Quite a few years ago I held much the same opinion when President Clinton was in office and first lady Hillary Clinton led the charge to nationalize health care.
Then and now I fully object. As working Californians and consumers, my family and I, like many others in the working class, certainly pay more than our fair share in taxes and insurance premiums.
We go to the gas pumps in California and the price really ratchets up to allow for funding to go to mental health, tobacco cessation and other programs.
While I could support a gasoline tax that actually repairs the highway infrastructure, I don’t feel nonsmokers or non-mental health patients should foot the bill for others through a gasoline tax.
Our monthly contributions to the Franchise Tax Board get divvied up with a share going to support the medically uninsured in the social service system, the same for federal taxes. Federal contributions go to Social Security and Medicare, programs for seniors.
Now, please don’t get me wrong. I am a senior and do support those programs and the dollars I contribute. My point is only about the many ways in which working Americans already contribute to the cost of insurance.
On top of the state and federal contributions, personal deductions are also made from our wages to cover the cost of our family health care insurance premiums.
My question back then still rings true today: Just how many people are we supposed to purchase health care for?
Tax or penalty by definition doesn’t alleviate the true concern. Where the original plan was to penalize those without insurance, learning the Internal Revenue Service will be assessing those charges does not let me sleep easy at night.
Now instead of just worrying about how much Obamacare is likely to cost my family, I have to worry about the IRS being given permission to delve even further into my life and the personal lives of all Americans.
Naïve would be the person who believes any government agency could actually identify those not purchasing insurance without serious scrutiny into every facet of a private life.
While I have never been one to buy into the “Big Brother” conspiracy theory, this totally smacks of intrusiveness.
And, while we are on the topic of this horrendous task, are we foolish enough to believe the current number of individuals employed by the IRS can take on this task on top of their other duties?

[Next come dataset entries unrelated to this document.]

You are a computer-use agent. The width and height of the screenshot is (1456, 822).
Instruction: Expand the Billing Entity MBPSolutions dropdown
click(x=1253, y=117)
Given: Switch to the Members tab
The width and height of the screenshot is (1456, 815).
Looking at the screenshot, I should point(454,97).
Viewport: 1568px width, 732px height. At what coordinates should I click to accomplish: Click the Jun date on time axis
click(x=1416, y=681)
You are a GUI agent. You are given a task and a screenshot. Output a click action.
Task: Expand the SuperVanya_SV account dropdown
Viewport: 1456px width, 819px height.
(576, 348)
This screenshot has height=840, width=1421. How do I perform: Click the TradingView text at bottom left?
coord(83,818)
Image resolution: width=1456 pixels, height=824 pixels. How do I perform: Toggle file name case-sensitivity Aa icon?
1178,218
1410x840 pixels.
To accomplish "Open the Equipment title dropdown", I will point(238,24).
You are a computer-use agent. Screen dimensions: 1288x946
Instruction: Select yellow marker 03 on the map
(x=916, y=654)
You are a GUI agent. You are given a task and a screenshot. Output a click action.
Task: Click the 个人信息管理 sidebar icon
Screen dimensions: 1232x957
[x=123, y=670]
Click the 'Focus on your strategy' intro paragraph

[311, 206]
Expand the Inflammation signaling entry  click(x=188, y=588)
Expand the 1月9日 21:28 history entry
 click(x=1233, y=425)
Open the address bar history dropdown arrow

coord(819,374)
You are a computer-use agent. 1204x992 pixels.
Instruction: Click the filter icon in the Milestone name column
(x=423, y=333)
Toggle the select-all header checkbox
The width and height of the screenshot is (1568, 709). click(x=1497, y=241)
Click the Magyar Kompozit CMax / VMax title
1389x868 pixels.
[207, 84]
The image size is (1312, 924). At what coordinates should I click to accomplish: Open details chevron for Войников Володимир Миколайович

I think not … stand back folks, the government is about to swell again. More employees means more retirement packages, more federal health insurance and who knows what other kinds of benefits.
If I’m not mistaken, those employees and benefits are funded by American tax dollars, or should I say, by the red ink with which they print the federal budget.
Common sense says if you are deep in debt, you certainly can’t afford to hire anyone else to do the job. Maybe the plan is to pay those employees from the collected taxes. What if that doesn’t work? I’m afraid of where they will go next to get the money and how that will, unfortunately, impact each and every one of us.
I’m equally concerned about errors being made. Look at the gargantuan size of the current no-fly list compiled by the government. A 6-month-old baby, really? And I want these folks looking at my wages and assessing taxes?
While I truly want to remain positive about the state of the economy and recovery of the America I once knew, I can’t help but think Obamacare has committed the foul and the working class will, in its stead, be sent to the penalty box.